§ **Description of the task**: Copy out the rows verbatim, beginning at the line that contains "Select the sequence line starting with GCCAGACUGA" and stopping after the line that contains "[x=154, y=308]", with both of those lines included.

§ **Item position entries**:
■ ■ ■

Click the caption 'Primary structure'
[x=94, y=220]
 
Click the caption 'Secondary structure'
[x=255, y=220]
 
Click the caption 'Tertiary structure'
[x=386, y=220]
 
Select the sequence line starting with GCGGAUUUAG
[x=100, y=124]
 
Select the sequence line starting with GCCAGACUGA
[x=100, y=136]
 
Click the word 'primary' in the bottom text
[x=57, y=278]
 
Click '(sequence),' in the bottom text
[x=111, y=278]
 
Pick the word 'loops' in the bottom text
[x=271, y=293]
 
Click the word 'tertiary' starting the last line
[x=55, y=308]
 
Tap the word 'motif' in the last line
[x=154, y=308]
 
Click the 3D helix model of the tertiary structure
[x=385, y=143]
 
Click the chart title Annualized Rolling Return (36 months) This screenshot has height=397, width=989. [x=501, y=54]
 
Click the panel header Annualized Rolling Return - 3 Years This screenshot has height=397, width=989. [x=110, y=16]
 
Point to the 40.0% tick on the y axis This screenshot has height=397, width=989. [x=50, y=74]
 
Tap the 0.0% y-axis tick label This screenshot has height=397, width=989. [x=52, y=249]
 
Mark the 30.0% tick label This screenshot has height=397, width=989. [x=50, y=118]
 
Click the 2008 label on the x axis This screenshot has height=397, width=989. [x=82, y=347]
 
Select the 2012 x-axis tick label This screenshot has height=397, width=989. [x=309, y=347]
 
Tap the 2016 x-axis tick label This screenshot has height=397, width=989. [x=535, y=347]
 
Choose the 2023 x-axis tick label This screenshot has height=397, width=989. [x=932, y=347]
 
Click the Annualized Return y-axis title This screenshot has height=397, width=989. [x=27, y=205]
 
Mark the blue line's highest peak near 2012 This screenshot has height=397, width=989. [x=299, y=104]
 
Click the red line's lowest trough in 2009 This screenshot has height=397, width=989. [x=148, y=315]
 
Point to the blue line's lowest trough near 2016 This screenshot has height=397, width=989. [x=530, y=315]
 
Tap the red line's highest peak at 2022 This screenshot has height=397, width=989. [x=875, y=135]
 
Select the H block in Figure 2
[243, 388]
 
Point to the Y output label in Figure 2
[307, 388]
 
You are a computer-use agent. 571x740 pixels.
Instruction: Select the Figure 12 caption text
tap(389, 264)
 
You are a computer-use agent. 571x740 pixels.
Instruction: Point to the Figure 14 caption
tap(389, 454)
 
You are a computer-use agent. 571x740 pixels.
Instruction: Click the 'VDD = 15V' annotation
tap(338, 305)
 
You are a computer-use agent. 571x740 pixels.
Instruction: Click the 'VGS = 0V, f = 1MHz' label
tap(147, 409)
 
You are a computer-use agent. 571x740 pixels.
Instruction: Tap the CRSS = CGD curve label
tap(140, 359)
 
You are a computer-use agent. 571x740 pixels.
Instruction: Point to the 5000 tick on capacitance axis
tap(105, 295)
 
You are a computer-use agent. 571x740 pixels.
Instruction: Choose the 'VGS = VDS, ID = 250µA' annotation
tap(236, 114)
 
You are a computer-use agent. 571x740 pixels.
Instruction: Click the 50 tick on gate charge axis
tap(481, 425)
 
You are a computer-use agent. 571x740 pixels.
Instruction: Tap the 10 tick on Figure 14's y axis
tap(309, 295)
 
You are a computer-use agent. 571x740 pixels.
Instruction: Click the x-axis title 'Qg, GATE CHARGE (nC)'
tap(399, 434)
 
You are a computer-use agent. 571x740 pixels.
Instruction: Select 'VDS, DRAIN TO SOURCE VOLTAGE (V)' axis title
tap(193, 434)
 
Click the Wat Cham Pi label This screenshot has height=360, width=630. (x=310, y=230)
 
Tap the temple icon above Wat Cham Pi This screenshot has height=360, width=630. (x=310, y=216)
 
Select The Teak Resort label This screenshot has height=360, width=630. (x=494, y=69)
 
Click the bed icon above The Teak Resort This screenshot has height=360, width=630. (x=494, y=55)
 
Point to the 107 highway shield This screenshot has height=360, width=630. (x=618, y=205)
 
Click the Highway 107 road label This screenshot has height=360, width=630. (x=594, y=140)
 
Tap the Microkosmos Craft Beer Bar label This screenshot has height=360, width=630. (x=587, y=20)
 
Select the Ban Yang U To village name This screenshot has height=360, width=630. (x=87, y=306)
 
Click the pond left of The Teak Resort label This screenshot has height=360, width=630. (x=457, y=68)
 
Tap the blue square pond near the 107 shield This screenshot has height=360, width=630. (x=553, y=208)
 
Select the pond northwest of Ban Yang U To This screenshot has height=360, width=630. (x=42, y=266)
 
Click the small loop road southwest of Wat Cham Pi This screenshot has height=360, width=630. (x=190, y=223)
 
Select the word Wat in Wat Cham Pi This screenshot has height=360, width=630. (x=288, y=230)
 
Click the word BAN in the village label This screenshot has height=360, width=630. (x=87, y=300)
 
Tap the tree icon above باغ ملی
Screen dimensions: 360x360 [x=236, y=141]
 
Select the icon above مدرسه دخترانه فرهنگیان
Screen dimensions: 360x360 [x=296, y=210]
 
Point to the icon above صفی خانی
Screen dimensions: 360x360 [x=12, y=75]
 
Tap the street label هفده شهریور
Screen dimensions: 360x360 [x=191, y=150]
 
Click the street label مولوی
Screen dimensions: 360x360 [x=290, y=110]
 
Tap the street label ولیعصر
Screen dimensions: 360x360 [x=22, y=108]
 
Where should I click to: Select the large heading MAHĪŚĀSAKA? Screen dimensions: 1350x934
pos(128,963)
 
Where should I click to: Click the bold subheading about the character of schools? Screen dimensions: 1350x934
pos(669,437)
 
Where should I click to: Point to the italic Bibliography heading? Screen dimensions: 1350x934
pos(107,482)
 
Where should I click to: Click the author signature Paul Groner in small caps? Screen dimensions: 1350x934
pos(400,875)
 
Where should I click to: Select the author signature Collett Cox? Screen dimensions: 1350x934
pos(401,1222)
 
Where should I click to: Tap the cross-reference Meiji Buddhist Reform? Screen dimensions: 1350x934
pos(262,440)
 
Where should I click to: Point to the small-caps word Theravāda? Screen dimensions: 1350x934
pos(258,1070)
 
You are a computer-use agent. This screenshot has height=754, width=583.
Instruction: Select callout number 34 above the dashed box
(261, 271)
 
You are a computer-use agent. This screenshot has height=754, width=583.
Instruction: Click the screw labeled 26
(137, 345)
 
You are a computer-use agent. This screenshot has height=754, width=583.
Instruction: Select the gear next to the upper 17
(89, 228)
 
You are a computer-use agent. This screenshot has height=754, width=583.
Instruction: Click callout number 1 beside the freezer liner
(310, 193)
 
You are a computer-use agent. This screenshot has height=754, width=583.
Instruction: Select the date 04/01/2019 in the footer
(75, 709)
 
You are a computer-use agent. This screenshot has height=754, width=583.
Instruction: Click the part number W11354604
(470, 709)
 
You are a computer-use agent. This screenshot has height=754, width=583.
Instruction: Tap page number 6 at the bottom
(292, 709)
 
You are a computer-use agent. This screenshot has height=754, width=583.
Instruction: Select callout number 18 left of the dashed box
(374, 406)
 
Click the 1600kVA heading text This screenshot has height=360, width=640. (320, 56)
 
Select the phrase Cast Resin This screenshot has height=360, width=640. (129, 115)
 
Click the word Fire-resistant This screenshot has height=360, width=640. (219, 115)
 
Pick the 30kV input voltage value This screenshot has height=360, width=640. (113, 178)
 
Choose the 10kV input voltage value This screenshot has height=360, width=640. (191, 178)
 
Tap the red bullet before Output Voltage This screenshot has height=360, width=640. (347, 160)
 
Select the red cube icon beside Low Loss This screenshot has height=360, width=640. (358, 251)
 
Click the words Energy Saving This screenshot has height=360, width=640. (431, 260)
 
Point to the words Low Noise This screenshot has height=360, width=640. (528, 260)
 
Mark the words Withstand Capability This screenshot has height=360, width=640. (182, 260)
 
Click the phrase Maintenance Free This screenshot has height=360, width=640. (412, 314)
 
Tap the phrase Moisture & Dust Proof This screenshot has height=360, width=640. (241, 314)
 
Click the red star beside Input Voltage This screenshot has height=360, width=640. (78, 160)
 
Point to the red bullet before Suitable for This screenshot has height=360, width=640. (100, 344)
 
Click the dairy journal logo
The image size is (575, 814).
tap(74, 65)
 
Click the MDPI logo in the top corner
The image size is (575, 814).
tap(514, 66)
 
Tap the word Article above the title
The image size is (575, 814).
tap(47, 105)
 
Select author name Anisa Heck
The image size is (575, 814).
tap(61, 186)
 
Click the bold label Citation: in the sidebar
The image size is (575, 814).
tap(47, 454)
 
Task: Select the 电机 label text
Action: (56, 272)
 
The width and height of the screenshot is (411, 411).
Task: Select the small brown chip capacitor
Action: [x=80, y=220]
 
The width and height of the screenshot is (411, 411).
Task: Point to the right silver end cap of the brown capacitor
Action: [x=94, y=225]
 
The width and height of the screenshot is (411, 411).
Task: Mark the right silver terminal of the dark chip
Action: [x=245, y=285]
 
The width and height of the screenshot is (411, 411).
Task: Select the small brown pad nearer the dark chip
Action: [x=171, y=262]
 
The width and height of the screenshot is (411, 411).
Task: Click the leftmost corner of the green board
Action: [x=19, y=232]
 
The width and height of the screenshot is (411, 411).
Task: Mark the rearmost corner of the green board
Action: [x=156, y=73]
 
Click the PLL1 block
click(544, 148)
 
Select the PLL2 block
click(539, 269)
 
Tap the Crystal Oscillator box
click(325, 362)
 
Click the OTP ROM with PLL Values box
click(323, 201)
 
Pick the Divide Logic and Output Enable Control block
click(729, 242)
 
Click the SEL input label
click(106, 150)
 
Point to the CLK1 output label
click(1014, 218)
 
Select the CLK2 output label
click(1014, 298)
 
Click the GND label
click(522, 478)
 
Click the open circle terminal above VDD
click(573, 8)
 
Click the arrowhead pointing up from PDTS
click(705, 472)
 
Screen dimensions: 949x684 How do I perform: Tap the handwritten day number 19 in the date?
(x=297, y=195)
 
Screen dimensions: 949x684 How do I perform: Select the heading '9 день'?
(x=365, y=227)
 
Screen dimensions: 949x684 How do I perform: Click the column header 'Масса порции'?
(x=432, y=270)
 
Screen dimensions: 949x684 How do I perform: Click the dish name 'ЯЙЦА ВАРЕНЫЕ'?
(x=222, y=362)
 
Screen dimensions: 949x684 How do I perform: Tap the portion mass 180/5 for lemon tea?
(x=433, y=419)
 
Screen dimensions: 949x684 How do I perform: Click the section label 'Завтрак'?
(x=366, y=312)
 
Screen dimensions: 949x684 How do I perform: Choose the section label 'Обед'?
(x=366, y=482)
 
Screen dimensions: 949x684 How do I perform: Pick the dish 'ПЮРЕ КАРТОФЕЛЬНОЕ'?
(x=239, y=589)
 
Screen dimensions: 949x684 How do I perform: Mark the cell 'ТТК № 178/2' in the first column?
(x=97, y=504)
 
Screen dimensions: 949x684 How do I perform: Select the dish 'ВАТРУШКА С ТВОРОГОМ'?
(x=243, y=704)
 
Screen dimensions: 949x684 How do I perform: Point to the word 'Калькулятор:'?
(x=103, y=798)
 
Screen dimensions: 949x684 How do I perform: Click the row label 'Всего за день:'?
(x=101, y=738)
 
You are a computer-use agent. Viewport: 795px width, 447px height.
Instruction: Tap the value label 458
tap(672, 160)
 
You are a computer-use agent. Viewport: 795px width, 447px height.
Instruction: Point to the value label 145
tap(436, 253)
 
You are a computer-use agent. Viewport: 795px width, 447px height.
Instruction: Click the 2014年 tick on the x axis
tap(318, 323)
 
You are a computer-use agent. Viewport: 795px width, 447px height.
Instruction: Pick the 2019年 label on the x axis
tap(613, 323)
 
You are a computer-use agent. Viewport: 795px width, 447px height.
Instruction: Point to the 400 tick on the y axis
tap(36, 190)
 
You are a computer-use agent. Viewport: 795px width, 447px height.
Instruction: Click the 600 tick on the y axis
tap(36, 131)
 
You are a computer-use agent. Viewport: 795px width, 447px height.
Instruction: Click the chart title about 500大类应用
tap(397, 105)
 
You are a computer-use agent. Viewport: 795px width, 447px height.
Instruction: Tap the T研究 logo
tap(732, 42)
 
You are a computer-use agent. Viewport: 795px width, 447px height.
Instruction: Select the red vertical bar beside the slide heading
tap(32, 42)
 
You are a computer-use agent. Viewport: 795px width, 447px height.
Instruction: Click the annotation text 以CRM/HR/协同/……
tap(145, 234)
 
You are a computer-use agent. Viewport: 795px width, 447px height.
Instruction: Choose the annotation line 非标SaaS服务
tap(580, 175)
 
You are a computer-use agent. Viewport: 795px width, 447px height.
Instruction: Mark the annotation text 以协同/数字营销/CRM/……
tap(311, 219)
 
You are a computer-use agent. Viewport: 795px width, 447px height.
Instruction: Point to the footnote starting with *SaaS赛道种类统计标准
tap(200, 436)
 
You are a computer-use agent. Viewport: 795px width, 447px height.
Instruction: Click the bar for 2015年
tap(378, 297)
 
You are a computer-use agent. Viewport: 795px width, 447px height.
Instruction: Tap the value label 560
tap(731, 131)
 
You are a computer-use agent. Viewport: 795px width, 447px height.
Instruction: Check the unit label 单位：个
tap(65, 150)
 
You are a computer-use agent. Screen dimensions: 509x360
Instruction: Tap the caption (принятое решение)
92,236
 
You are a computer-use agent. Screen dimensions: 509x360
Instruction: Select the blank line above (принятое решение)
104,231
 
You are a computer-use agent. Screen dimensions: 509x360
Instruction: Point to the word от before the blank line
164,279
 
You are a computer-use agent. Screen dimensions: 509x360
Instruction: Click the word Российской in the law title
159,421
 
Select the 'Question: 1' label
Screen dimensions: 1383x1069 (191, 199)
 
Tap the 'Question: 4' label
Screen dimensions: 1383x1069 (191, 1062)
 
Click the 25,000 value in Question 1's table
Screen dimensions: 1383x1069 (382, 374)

■ ■ ■

§ **The solution**:
Select the sequence line starting with GCCAGACUGA
[x=100, y=136]
 
Click the word 'primary' in the bottom text
[x=57, y=278]
 
Click '(sequence),' in the bottom text
[x=111, y=278]
 
Pick the word 'loops' in the bottom text
[x=271, y=293]
 
Click the word 'tertiary' starting the last line
[x=55, y=308]
 
Tap the word 'motif' in the last line
[x=154, y=308]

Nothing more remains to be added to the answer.